Senior Seminar Capstone: Second Language Acquisition

I was raised singing Ringe Ringe Jaja instead of Ring Around the Rosey and reading Crvenkapica instead of Little Red Riding Hood. By the age of 3 I was put in Nursery School where I really started to learn English. Growing up in New York it’s not unusual at all for English to be your second language- I was one in a sea of hyphenated American identities and just another bilingual student in a growing bilingual education system. Growing up bilingual is both a blessing, but in 2004 it was a curse for me. By the time I was moving on from nursery school, teachers began to talk to my parents after class saying “You have to stop speaking Bosnian at home, or she’ll never learn English” and my parents, so devoted to seeing me succeed in a society that actively wants to see us fail, did just that. In 2005, when we went back to Bosnia for the summer, I spent 3 days in silence. I had forgotten how to speak to my friends, my family, in the language that was my first. It crushed me, and I told my mom she was never allowed to do that to me again. 

My deep passion for ESL education starts there. During my time at Wheaton, I had the opportunity of working in many different classrooms, with students of all ages and subjects of all kinds- but one experience particularly sticks out- my time at Jeremiah E. Burke High School working in several ESL classrooms. Seeing the difference in what their ESL education looked like- so closely linked to their native language and culture- I was inspired and enthused. I began to study this deeply, how to turn ESL classrooms into the most productive and culturally responsive spaces that they can be, an experience I unfortunately did not have as a child. I was heavily unsupported and my relationship with language tainted. Second language acquisition did not have to look like what it looked like for me. 

My Hispanic Studies Senior Seminar Capstone project explores the question of how individuals acquire a second language. 

Bilingual education in the United States began at Coral Way K-12 school in Miami Dade with the influx of Cuban students in Miami through Operation Peter Pan. From then, United States demographics have been constantly changing . Over 50% of students in the U.S. speak English as their second language. Regardless of this, bilingual education was highly criticized and unsupported- it was assumed that bilingualism had a negative cognitive impact on students’ learning and thought process. Through researching the work of scholars such as Bill Van Patten and Stephen Krashen, and exploring the research of individuals like Peal and Lambert and Bialystock, it was proven that this was not the case. Bilingual education actually has positive cognitive effects on executive function and critical thinking. 
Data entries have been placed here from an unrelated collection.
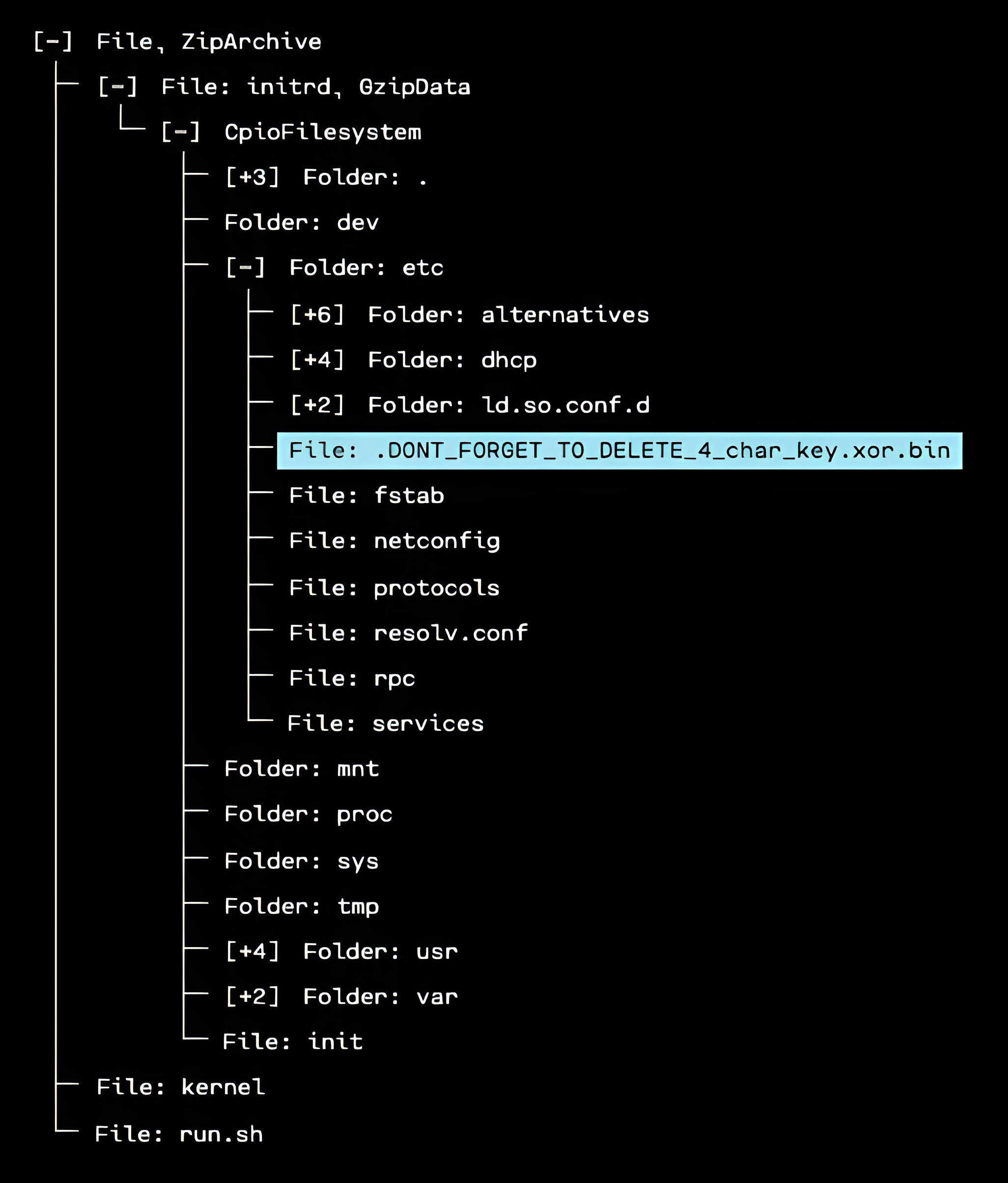Select the run.sh file
This screenshot has width=1008, height=1183.
(x=179, y=1134)
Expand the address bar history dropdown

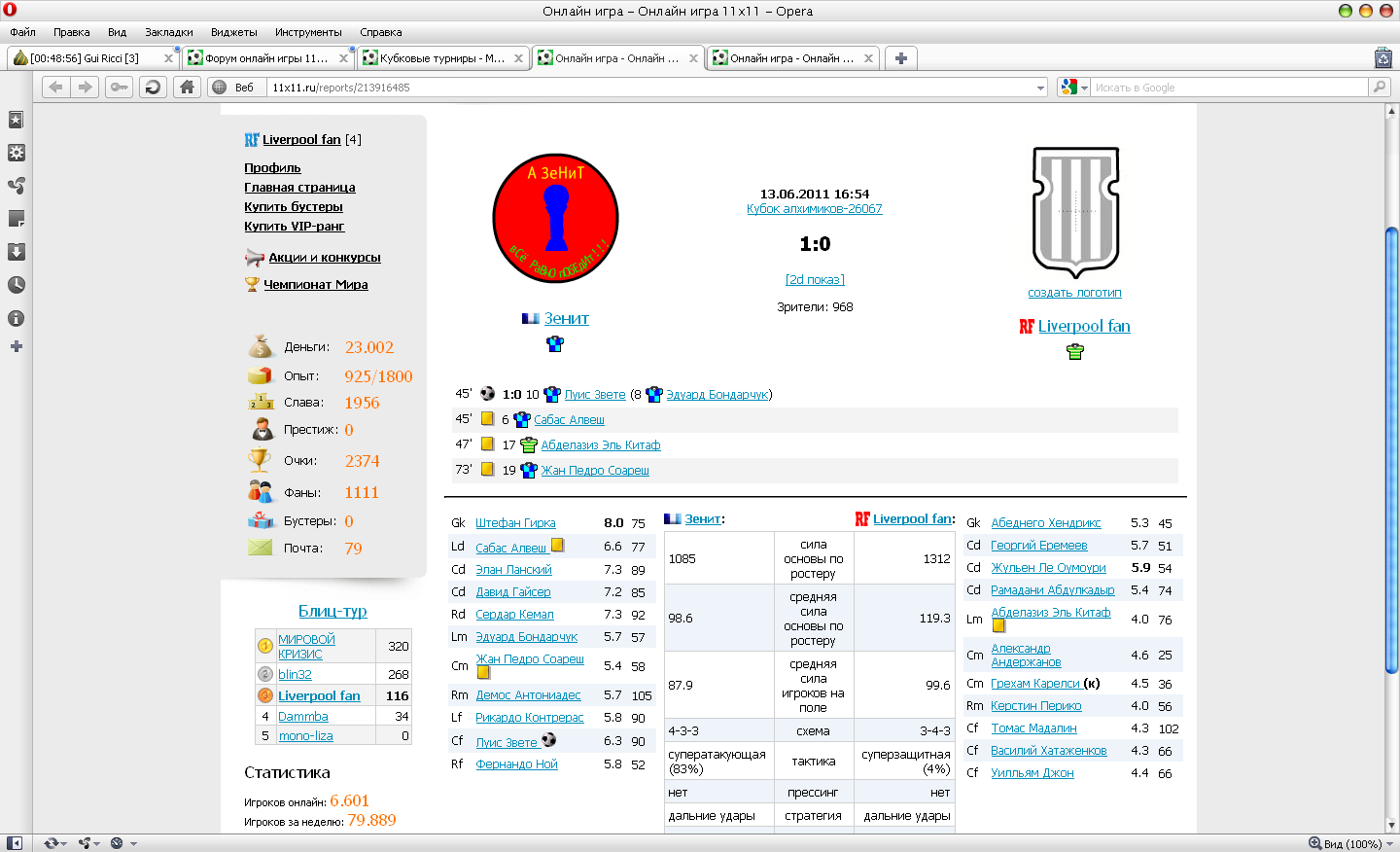click(x=1040, y=88)
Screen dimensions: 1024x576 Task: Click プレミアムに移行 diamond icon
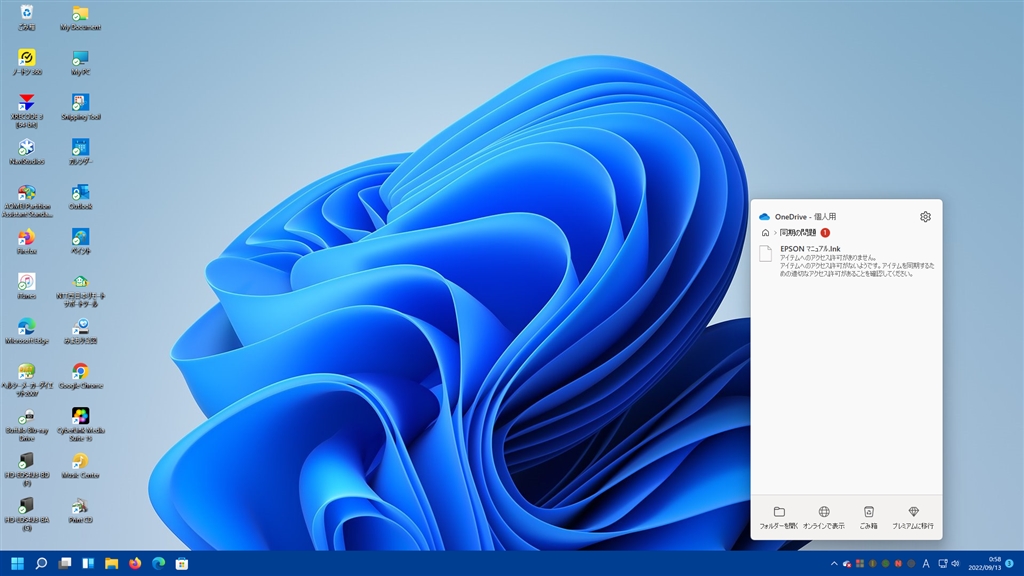click(x=913, y=517)
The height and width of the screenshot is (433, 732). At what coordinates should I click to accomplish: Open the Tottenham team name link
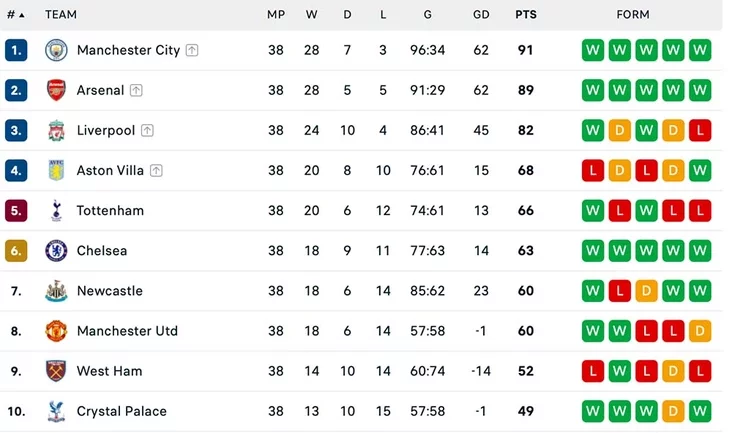[x=110, y=210]
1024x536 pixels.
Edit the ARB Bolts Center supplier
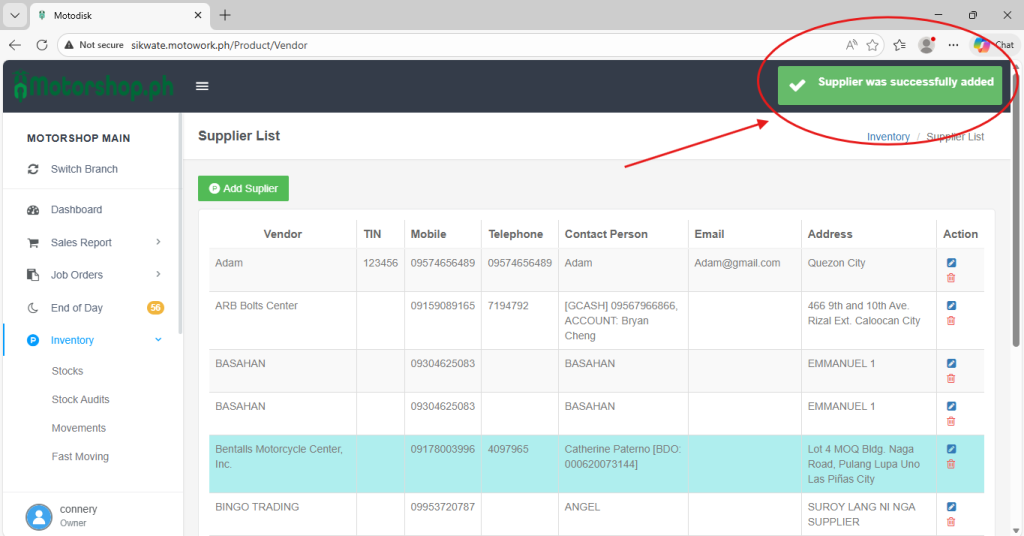951,306

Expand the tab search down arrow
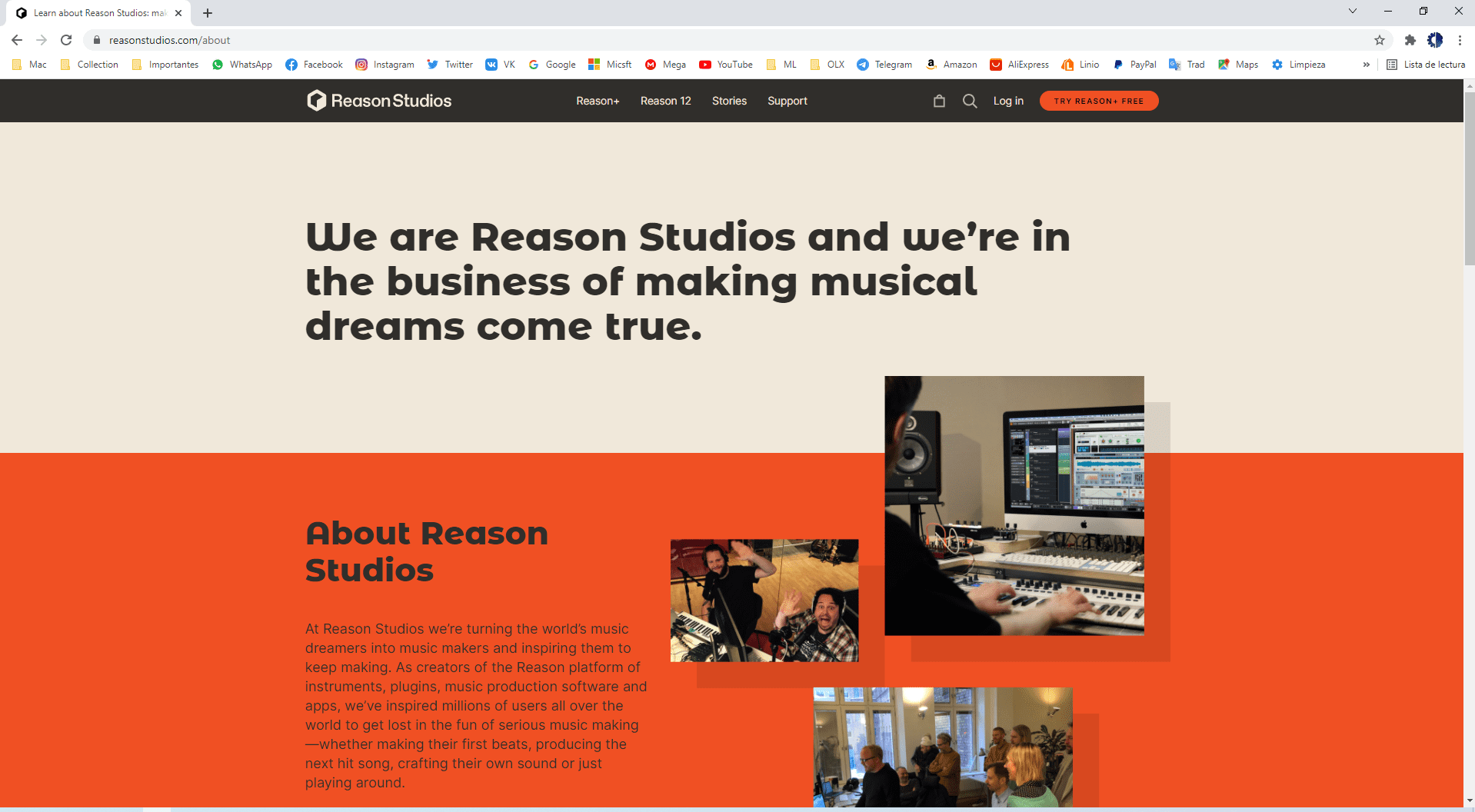point(1352,11)
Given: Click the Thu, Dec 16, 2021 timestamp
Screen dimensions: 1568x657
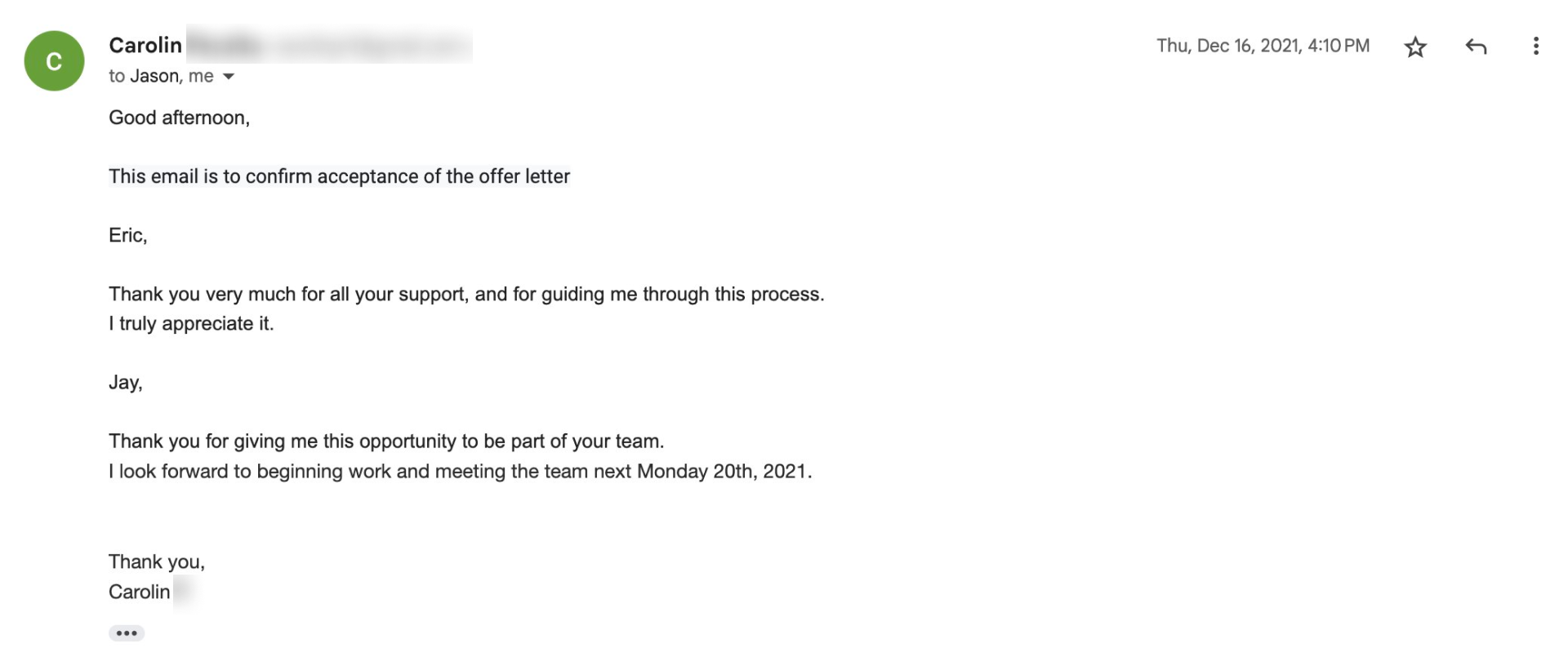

This research and the growing need for bilingual education has resulted in the development of many methodological and pedagogical improvements in the educational system. I examined various hypotheses regarding language acquisition including Krashen’s most well known process: Pre-Production, Early Production, Speech Emergence, Intermediate Fluency, and Advanced Fluency. I researched various forms of bilingual education classrooms; structured immersion programs, partial immersion programs, bilingual transitional programs, bilingual maintenance programs and bidirectional immersion programs and how they allow students to flow through the stages of language acquisition. These programs work to be culturally responsive in different ways, embodying bilingual- bicultural educational pedagogy. My research also included interlinguistic strategies which include the neutralization of oppositions, imitation of set phrases, synthesis of what is intended to be communicated, explanatory repetitions, and more. This project shows how the process of acquiring a second language can be an amazing experience for students, but also shows that there needs to be a lot of work done in order for this to happen- there needs to be intentionality and reform for this to happen.